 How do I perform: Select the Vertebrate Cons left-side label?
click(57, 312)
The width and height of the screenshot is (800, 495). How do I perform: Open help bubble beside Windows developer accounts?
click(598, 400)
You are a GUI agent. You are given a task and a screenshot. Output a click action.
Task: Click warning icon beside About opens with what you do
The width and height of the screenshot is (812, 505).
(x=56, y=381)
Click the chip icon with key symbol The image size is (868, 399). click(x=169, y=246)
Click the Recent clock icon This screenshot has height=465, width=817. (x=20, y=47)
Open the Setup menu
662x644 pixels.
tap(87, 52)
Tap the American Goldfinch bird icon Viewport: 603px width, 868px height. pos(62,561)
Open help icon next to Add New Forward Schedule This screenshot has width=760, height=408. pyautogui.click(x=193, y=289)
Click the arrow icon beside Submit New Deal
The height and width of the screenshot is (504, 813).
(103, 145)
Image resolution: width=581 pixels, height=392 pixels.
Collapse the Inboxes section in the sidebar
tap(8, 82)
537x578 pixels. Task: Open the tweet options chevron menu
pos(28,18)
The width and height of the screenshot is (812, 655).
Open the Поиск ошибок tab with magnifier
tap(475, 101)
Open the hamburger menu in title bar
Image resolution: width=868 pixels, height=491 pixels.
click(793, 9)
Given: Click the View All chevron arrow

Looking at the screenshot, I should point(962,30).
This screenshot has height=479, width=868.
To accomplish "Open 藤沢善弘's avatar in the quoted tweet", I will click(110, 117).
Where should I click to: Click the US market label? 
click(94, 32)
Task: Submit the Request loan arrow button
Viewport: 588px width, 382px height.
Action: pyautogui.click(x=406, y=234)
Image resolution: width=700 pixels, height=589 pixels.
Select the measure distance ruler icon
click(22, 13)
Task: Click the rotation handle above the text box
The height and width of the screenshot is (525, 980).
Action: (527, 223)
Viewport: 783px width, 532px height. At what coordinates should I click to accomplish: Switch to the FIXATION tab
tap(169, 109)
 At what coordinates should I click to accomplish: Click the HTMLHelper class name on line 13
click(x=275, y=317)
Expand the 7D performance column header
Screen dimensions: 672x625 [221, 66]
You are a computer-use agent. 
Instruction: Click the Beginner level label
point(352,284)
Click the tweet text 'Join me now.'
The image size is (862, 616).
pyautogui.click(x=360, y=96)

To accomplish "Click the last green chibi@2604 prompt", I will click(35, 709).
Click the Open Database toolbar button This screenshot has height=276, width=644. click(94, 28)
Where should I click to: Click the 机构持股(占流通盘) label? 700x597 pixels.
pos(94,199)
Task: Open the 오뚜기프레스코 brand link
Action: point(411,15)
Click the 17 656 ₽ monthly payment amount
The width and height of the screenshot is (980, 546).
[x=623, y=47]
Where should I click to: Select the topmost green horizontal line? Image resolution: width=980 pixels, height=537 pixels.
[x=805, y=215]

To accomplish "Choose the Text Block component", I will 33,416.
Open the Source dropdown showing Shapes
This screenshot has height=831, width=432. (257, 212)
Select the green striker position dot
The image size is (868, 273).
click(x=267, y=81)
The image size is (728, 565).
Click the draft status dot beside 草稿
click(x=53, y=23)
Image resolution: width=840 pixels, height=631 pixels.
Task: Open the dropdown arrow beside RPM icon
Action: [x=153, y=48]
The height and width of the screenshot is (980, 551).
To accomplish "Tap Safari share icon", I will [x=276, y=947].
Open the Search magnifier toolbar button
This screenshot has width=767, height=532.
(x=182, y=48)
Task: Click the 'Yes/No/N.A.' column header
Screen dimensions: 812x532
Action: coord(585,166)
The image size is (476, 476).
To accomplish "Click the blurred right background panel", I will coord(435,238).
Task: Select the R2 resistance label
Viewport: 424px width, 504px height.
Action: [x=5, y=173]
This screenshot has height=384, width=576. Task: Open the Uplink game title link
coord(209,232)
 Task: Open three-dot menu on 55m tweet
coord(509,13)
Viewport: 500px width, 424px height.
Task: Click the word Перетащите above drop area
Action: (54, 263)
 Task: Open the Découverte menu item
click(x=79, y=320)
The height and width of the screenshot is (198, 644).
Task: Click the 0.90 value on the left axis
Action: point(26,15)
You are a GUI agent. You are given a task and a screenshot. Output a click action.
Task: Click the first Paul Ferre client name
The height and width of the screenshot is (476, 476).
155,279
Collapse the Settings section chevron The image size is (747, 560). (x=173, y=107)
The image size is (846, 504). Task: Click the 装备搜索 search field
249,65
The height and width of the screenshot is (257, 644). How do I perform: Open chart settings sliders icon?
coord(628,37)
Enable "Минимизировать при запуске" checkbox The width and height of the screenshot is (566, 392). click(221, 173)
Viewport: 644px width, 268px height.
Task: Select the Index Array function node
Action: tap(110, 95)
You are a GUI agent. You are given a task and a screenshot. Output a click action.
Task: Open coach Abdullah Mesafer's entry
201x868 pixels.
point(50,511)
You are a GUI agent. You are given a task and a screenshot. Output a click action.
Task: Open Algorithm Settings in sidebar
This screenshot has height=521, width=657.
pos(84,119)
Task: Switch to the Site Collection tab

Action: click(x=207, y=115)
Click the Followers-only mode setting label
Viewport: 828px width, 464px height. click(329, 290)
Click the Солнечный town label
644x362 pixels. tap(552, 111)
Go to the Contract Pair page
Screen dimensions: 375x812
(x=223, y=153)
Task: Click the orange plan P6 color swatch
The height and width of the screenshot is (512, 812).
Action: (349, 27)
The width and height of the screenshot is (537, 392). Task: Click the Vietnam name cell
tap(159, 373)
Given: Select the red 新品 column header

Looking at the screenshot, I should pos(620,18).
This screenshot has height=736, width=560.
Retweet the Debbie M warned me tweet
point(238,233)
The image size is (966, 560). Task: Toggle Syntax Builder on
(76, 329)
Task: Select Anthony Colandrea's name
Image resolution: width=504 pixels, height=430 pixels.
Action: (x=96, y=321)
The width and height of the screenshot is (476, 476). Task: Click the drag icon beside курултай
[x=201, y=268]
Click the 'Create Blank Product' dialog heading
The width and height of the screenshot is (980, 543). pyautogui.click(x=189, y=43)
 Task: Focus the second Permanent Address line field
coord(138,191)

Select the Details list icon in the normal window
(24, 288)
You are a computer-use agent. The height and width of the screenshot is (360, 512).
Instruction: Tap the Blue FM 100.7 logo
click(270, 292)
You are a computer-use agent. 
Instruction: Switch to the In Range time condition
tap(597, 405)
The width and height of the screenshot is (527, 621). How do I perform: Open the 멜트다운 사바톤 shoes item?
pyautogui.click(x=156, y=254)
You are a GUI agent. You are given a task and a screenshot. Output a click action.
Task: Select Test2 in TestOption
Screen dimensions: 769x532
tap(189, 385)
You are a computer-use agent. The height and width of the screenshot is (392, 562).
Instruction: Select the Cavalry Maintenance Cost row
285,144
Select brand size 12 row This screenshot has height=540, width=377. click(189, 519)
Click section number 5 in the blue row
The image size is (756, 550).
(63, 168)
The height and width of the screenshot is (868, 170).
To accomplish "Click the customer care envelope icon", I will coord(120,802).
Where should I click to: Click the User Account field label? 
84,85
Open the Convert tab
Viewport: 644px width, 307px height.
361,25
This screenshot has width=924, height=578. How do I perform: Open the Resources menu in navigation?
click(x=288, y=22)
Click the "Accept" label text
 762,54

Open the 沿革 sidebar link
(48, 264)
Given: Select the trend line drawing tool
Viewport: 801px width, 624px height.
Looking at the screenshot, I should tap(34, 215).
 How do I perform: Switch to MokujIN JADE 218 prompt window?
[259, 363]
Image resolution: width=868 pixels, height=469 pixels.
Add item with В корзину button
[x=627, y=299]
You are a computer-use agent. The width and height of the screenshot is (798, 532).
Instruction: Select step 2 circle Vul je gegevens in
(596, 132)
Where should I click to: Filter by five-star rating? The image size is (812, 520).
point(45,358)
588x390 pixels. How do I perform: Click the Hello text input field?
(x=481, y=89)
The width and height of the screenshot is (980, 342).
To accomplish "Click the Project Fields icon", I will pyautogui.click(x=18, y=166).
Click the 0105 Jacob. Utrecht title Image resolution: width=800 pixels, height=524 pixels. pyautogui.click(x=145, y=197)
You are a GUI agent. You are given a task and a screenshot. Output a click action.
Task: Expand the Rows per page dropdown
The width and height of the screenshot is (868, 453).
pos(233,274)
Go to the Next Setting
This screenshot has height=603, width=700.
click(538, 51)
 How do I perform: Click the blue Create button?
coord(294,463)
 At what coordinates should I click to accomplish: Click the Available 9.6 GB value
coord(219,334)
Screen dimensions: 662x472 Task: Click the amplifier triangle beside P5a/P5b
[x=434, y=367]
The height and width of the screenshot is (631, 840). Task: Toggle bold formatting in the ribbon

Directions
Every line above that has the string "toolbar" needs to be copied.

Response to the task
Click the Open Database toolbar button This screenshot has height=276, width=644. click(94, 28)
Open the Search magnifier toolbar button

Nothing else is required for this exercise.